» **EXCERPT**:
2014 Year in Review: Part 2

August

• Whatcom County Council enthusiastically approved the scenic loop proposal for Point Roberts.

• Plans for the annual Arts and Music Festival moved forward despite a scare that the closure of half of the boardwalk at Lighthouse Marine Park would derail the event. The county parks department began budgeting to redesign and replace the boardwalk.

• The Point Roberts Food Bank, with operations spread out to several locations, asked for community support in finding a permanent home.

• Trinity Lutheran Church prepared for another year of the Children’s Music Camp and offered a special concert featuring the arrangements of local musician Esther Rosenthal.

• Local resident Margot Griffiths published her first novel, “Angel Hair.”

• United Parcel Service (UPS) announced a new franchise of the UPS Store was scheduled to open in Point Roberts.

• Former fire chief Bill Skinner announced his retirement from the local fire department after serving over 20 years.

• The Point Roberts Volunteer Firefighters Association raised over $1,000 for Dollars for Scholars through carwashes in July.

• The dock at Lighthouse Marine Park, due to be installed for the summer, was put on hold again due to uncooperative tides and spawning fish.

[Data records]
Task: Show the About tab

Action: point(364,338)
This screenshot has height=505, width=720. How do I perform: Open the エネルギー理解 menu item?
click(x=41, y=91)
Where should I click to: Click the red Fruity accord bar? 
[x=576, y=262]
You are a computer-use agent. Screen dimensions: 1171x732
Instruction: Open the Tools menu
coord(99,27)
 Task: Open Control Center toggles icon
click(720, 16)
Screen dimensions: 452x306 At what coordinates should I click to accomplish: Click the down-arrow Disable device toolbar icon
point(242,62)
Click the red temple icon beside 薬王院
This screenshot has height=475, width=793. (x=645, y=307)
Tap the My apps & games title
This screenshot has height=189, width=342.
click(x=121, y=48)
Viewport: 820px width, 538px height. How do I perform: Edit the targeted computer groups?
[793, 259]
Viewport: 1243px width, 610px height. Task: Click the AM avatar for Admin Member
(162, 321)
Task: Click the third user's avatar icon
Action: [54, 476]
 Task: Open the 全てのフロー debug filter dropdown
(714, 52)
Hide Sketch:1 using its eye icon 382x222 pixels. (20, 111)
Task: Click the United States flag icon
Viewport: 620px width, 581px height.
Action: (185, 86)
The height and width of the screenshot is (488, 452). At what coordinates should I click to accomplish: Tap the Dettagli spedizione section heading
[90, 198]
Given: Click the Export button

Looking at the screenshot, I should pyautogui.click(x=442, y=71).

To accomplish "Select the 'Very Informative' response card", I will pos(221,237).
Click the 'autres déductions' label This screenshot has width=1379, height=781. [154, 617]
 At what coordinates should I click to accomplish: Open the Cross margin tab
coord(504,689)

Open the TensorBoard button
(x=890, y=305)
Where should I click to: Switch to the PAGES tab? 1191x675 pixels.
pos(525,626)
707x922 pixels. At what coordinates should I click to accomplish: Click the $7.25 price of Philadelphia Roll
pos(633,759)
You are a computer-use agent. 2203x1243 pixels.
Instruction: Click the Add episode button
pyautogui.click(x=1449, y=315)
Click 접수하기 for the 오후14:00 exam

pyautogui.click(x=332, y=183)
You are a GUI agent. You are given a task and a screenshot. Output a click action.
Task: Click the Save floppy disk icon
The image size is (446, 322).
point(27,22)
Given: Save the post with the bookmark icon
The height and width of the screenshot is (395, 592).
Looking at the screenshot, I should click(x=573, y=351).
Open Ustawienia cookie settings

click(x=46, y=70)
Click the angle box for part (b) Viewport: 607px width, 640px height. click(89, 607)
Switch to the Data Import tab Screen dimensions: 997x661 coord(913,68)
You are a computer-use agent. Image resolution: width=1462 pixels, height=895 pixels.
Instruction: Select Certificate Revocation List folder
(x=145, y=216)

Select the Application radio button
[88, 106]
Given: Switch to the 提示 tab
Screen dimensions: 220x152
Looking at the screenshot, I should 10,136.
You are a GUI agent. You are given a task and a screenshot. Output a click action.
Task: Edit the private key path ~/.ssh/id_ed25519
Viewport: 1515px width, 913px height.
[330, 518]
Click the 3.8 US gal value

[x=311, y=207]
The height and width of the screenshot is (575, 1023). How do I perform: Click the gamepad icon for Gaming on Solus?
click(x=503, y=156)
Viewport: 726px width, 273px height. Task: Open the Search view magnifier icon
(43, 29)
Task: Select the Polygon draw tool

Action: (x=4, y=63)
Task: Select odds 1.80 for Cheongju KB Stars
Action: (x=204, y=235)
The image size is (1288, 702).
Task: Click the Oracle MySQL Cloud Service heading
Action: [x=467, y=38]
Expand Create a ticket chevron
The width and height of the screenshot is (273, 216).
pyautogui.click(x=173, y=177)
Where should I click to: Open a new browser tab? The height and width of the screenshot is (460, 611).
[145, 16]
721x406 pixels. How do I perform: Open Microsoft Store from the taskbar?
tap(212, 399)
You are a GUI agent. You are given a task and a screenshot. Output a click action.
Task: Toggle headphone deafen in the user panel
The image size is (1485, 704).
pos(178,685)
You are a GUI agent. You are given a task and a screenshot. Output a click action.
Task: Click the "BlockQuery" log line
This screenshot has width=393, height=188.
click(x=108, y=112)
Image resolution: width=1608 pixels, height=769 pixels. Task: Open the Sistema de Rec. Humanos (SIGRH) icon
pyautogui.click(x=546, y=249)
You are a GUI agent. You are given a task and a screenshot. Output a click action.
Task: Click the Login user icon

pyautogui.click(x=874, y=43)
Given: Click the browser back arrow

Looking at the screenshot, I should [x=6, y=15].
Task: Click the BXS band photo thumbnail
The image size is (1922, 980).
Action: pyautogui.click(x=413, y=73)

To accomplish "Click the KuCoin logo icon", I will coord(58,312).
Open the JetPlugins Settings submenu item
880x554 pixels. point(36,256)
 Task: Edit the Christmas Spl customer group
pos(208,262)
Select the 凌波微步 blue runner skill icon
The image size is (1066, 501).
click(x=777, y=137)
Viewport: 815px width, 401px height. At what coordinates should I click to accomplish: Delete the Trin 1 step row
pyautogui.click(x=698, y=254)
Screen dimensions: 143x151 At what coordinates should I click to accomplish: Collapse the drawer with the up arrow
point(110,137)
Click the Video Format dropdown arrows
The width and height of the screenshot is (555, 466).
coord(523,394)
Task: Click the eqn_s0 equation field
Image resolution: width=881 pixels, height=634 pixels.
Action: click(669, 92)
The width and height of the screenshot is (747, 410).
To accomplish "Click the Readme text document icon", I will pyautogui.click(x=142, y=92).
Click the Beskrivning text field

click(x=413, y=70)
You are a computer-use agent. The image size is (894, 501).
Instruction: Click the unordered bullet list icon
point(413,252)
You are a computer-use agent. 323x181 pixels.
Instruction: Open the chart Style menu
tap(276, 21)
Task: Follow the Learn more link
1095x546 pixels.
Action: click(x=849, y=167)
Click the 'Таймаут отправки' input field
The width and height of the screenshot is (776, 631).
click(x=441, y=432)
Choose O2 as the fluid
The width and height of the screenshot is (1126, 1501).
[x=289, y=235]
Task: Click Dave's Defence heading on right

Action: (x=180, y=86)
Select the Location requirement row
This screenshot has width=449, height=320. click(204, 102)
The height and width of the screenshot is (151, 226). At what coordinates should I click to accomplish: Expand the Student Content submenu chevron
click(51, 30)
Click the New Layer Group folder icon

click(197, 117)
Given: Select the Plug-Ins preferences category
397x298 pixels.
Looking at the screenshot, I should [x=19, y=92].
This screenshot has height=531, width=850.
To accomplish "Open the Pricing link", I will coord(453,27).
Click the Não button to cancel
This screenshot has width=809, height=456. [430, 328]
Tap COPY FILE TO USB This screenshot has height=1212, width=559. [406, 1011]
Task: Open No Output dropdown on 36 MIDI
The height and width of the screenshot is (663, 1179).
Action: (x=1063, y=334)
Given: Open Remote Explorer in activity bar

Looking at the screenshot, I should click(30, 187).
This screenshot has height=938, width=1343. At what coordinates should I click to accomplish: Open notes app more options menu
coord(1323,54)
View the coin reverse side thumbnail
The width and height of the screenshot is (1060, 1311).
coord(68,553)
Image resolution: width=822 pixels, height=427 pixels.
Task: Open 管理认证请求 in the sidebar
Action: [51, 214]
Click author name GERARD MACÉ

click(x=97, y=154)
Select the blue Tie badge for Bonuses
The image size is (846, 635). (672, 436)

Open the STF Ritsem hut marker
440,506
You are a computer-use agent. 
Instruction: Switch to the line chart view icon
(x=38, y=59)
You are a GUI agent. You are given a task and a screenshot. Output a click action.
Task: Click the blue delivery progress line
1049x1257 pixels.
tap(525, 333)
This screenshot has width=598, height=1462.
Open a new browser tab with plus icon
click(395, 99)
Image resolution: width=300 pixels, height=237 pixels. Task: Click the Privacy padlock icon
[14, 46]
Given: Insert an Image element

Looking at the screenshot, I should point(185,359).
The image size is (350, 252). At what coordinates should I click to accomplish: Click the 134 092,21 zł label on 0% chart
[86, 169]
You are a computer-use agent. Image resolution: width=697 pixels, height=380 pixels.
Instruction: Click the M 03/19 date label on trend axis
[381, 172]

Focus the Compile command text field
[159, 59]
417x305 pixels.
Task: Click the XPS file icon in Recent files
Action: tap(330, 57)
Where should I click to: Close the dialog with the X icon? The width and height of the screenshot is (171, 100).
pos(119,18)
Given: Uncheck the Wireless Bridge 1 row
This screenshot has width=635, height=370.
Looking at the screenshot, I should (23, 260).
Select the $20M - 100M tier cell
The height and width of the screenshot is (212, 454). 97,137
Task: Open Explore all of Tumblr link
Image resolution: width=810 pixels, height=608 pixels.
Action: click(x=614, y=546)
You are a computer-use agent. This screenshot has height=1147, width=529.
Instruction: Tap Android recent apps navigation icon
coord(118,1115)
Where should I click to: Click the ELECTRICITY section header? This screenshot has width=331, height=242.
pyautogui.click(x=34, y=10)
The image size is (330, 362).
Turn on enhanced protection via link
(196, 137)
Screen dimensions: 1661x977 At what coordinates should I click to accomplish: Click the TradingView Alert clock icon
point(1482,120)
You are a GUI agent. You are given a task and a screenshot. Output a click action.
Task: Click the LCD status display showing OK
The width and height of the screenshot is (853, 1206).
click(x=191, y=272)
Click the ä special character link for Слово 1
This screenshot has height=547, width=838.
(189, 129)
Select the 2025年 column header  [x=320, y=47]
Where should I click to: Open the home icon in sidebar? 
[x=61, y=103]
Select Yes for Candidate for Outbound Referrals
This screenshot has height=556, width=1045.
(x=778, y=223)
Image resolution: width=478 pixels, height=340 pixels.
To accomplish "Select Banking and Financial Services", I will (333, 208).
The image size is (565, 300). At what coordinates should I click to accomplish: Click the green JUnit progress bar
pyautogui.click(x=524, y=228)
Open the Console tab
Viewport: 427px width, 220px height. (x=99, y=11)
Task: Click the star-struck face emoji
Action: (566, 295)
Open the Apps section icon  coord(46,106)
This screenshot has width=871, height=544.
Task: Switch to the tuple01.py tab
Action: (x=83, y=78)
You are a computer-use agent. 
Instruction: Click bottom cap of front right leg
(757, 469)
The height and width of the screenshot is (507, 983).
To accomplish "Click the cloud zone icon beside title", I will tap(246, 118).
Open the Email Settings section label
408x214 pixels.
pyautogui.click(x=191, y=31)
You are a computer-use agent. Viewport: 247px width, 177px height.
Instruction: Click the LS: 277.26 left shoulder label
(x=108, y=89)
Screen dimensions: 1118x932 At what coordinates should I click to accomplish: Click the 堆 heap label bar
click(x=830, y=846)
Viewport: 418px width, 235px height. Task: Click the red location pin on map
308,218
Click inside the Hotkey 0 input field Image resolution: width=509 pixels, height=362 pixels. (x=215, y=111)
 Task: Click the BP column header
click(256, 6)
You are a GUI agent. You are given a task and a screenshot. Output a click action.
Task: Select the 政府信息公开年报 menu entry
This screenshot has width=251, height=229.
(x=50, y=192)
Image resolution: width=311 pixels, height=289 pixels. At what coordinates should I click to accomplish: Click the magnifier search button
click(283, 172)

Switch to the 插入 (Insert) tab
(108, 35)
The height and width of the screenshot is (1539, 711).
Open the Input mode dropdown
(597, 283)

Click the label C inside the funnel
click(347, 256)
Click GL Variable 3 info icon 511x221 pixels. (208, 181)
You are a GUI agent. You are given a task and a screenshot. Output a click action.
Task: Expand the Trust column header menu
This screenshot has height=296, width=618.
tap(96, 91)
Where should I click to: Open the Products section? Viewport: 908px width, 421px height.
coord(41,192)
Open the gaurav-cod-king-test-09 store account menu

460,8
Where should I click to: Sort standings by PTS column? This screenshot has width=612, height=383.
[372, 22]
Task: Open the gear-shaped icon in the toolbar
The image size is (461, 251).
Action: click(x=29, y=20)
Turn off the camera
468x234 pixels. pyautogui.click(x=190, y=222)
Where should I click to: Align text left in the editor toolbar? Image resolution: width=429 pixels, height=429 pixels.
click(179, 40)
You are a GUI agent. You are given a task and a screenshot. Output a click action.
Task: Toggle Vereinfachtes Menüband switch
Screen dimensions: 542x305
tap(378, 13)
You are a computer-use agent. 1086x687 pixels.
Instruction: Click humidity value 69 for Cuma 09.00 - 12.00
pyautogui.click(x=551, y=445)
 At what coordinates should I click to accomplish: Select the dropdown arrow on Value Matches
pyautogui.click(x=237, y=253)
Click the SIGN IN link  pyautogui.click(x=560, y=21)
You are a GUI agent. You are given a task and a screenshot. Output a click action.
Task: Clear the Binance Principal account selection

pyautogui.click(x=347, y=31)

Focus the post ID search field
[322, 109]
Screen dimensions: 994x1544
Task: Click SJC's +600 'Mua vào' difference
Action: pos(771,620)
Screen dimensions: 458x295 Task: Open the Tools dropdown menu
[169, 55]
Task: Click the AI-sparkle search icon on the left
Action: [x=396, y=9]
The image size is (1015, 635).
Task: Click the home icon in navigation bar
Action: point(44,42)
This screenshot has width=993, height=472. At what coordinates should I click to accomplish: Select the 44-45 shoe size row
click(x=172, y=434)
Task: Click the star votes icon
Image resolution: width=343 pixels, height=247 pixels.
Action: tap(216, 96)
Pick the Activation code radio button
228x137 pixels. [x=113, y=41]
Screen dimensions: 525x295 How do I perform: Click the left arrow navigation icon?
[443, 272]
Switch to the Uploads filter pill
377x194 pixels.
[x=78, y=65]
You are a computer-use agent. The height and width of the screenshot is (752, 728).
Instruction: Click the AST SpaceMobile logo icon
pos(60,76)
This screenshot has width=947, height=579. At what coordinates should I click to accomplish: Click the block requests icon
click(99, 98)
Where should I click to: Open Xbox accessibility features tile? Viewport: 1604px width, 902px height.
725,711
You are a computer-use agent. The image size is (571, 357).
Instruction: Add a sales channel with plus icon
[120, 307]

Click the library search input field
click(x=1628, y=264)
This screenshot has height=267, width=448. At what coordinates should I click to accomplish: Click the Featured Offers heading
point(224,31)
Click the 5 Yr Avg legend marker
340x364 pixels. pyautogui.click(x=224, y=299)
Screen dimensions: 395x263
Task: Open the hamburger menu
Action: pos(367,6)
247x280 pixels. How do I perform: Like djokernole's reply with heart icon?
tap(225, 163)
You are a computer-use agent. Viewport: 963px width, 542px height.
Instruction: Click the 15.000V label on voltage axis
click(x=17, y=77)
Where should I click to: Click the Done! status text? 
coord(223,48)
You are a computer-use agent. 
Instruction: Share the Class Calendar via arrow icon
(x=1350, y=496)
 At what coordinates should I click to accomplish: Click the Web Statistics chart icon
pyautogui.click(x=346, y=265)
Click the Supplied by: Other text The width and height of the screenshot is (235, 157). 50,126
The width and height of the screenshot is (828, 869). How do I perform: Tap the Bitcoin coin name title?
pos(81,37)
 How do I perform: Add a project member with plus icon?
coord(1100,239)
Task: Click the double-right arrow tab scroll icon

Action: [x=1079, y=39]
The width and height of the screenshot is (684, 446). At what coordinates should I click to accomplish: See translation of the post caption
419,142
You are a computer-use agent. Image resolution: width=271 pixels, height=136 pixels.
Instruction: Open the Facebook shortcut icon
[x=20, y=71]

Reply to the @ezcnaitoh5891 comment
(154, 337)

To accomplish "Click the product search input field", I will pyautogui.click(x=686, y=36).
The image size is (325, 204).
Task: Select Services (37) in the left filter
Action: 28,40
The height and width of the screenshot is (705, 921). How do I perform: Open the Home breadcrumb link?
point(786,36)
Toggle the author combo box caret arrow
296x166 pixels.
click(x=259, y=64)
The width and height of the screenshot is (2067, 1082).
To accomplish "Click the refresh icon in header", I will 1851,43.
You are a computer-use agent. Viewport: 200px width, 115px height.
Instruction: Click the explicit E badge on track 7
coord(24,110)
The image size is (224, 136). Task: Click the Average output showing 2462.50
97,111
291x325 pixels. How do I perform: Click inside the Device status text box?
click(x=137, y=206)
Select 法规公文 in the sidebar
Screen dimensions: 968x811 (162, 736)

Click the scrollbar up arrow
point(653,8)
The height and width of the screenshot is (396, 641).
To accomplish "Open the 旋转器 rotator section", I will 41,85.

» **REQUIREMENT 1**: Render this sentence from the Point Roberts year in review into Spanish: "The Point Roberts Volunteer Firefighters Association raised over $1,000 for Dollars for Scholars through carwashes in July."
» **REQUIREMENT 2**: Write the next part of the Point Roberts year in review, picking up after its last entry.

» **EXERCISE ANSWER 1**: La Asociación de Bomberos Voluntarios de Point Roberts recaudó más de $1,000 para Dollars for Scholars con lavados de autos en julio.

» **EXERCISE ANSWER 2**:
• The Friends of the Point Roberts Library (FOPRL) presented a show of quilts by Judy Ross as a benefit for the library construction fund.

September

• People denied NEXUS membership struggled to get answers about why, and turned to Blaine attorney Len Saunders for legal help.

• Whatcom County set a November hearing date for the radio tower array proposed for Point Roberts.

• The Blaine school district board approved putting a $45 million bond before the voters in February to fund an expansion of the high school and a roof replacement at the Point Roberts Primary School.

• Jim McMurty won the coveted Ha Ha Cup at the 2014 joke telling contest.

• Les and Nancy Lomedico announced plans to shut down The Letter Carrier, citing the condition of the building and an expiring lease.

• With his application to put up a 25-foot internally-lit sign turned down by the county, Valero owner Fred Pakzad went back to the character plan committee proposing a 22-foot sign advertising Valero and the new UPS Store, replacing the community events sign.

• B.C. artist Blake Wydeman painted a mural featuring summer berries on the wall of the Baker Field restrooms.

• At a well-attended community forum, congresswoman Suzan DelBene talked about efforts to ease border lineups and concerns about proposed radio towers.

• A Richmond antiques dealer was indicted for smuggling ivory and rhino horns through Point Roberts parcel services.

• The local water district told the developers of The Cottages at Seabright Farm it was up to them to negotiate with the current property owners of a parcel which was once part of the development but was foreclosed upon regarding who owns the water connections purchased by Stanton Northwest in 2005 for the project.

October

• The Canadian Radio-television and Telecommunications Commission (CRTC) scheduled a hearing to consider whether a trio of radio stations are breaking the law by broadcasting content produced in Canada from across the border.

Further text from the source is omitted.